Friday, October 19, 2012

Finding the balance...

Inquiry questions of the day: What does balance mean to me?

Lately, I haven't had a lot of balance in my life. While this post isn't about inquiry based learning per se, it is about teaching and its power to be all consuming.

I'm a mad scientist. I'm that person that gets an idea and goes with it until it's completely overtaken my life. I don't get enough sleep, and I wake up at crazy hours in the morning with a burning desire to create. I become all consumed with my creations and passion. Without time in my life to pursue my artistic interests, creating assignments and units has become my creative outlet. Inquiry based teaching has sparked my creativity and I'm flying at 100 mph. It's fantastic and I love it, but I'm going to burn out. I can't sustain this pace.

So, what does balance mean to me? Ideally, I want to do the best job I can as a teacher, a mother, a wife, a friend, and the C.E.O. of our household. Notice how I didn't put myself into that equation? I never put myself into the equation. I'm like so many mothers - especially teacher mothers. We are the last on our list of priorities, and truthfully we never get to the bottom of our to-do list.
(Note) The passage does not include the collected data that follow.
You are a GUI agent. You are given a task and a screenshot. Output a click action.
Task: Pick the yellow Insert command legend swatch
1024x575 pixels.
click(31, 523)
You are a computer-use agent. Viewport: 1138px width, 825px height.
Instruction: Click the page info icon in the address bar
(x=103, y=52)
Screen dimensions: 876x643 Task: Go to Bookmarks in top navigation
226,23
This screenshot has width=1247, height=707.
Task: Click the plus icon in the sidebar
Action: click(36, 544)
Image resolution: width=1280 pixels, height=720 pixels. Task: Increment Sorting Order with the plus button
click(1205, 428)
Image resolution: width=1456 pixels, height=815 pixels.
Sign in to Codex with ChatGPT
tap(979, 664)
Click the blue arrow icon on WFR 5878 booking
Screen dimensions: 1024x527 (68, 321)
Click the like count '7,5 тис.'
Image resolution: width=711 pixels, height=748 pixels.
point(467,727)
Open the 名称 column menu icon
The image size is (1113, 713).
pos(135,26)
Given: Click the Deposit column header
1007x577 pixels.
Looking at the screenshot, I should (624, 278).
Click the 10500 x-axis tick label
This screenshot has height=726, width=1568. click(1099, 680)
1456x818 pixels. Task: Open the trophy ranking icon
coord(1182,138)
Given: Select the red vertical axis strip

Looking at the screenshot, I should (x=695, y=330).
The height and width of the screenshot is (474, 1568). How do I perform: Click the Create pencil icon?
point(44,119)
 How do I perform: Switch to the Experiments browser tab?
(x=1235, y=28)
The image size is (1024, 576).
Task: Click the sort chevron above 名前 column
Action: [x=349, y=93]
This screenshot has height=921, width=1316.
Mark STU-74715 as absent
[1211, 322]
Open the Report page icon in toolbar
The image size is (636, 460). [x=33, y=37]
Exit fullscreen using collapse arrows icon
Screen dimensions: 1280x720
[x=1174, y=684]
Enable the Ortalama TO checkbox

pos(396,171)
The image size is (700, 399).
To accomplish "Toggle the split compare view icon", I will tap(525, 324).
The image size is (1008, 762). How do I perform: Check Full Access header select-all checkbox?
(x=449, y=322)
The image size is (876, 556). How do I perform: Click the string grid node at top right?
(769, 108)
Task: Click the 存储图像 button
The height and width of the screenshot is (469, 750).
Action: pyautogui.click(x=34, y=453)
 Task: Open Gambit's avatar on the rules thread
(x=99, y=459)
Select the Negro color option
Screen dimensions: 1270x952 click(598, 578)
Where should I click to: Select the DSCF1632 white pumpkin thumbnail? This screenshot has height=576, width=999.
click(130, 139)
In the last few weeks my balance has been so far off that I haven't been a very good mother, wife, friend, or C.E.O. of our household. When your balance shifts, it happens so slightly that you don't really even notice it. It's about just getting through this week, this day, this next event. One day you realize that it's been two months since you took time to cut your toe nails, and it hits you: I don't have time to cut my own toe nails? How did I let this happen? (I apologize for the gross imagery)

This is the paragraph where I'd like to write my epiphany. Here is my great learning and I've realized how to achieve the balance: I'm coming up blank. I'm seriously telling myself that I can figure out the balance thing after this day, this weekend, next week, and the first of November. Logically I can tell by my thoughts that I could let this keep happening until the Christmas break, and then again after, and so on.

It's time for a plan. It's a small idea, but I'm going to let it worm itself through my brain until it becomes a concrete idea, and then hopefully reality: I'm going to do nothing. I'll do this nothing one day after school and one morning on the weekend. During this nothing time I'll try to enjoy the sunshine, the breeze, my kids laughing, my husband, and maybe even myself.

Teacher burnout is high. We all go through it. We're either in the phase of burning out or burnt out. Those teachers who have learned to find the right balance are far and few between, and I say that because I don't know if it's possible. Is it possible to meet the demands of the job and find balance? I say no.

Remember the TV show Boston Public? When a young teacher asked Harry Senate does it ever get any easier. Harry replied, "Not if you're doing it right."

And that my teacher friends is why I think we have a hard time finding the balance.